#### [CHALLENGE]
Output every line of the records below verbatim, leaving the pictures out of your answer.

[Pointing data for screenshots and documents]
"""

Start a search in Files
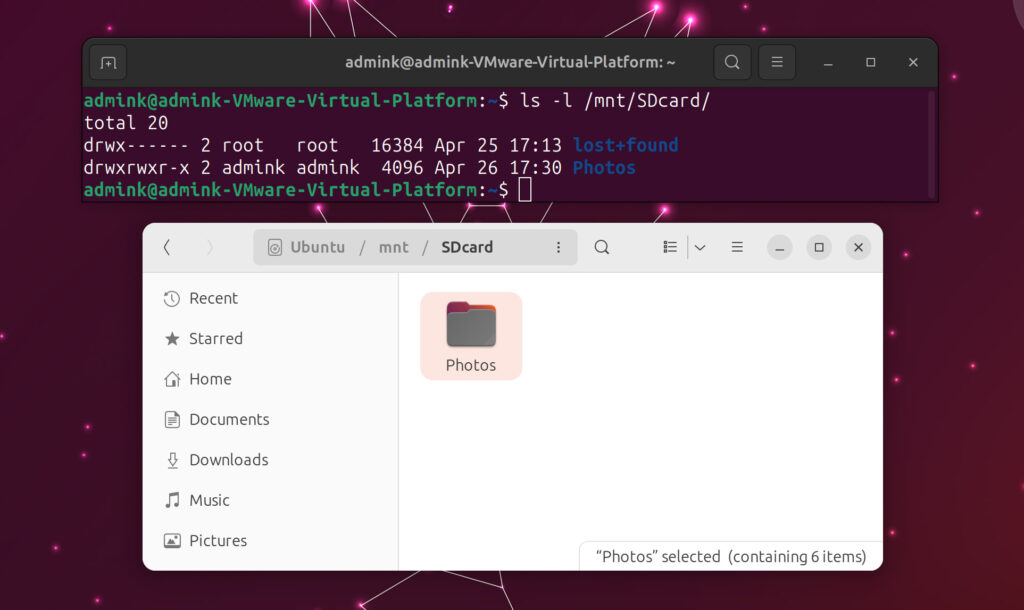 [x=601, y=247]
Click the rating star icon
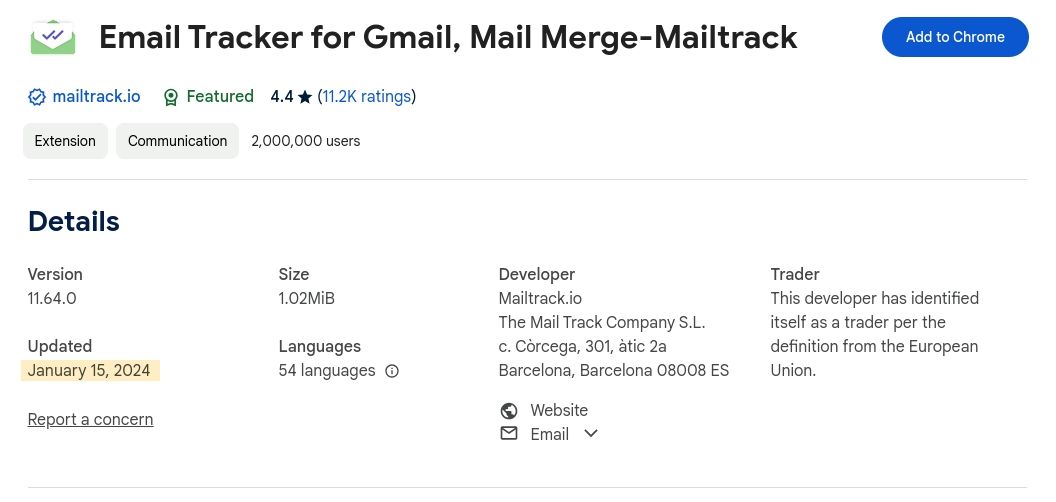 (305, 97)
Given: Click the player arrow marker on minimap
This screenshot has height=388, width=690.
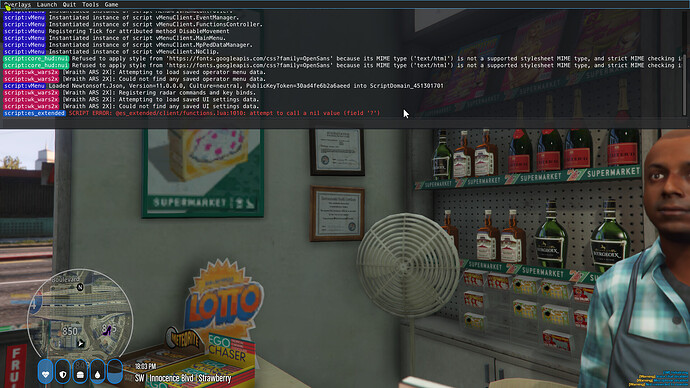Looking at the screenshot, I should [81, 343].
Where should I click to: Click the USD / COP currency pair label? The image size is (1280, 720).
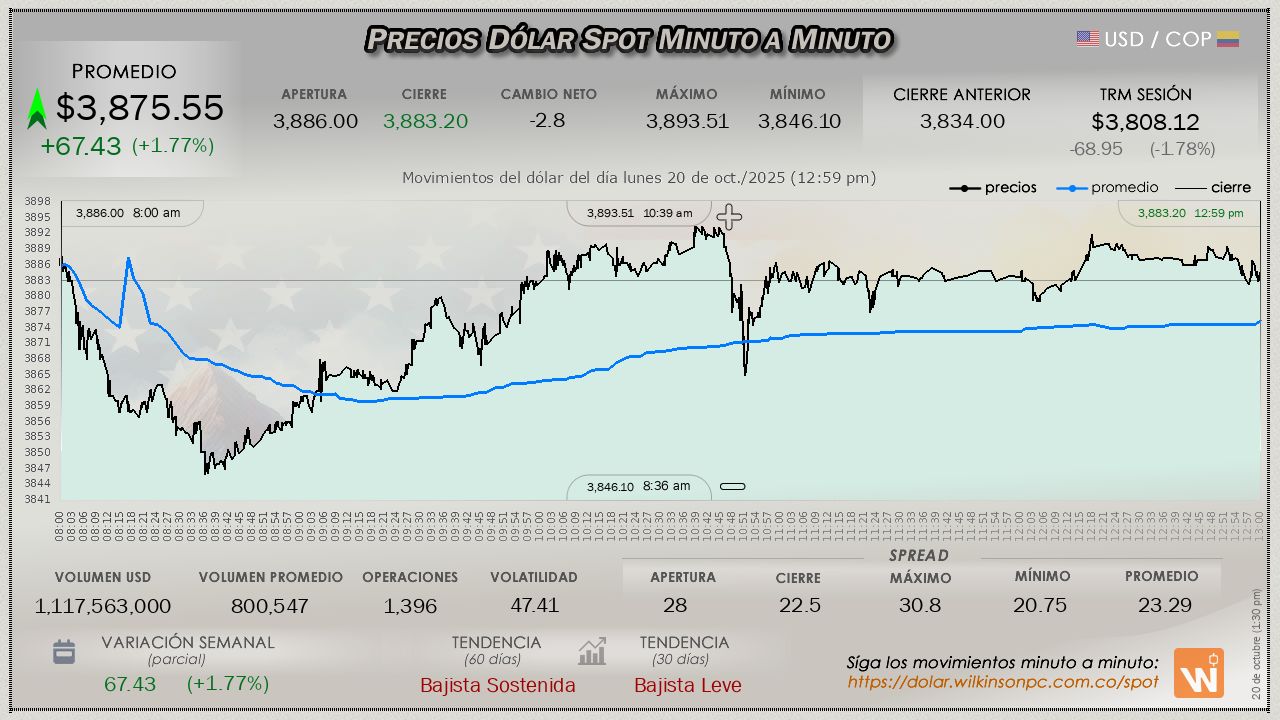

"""

#### [RESULT OF THIS TASK]
Start a search in Files
 [x=601, y=247]
Click the rating star icon
 (305, 97)
Given: Click the player arrow marker on minimap
This screenshot has height=388, width=690.
Looking at the screenshot, I should [81, 343].
Where should I click to: Click the USD / COP currency pair label? The image size is (1280, 720).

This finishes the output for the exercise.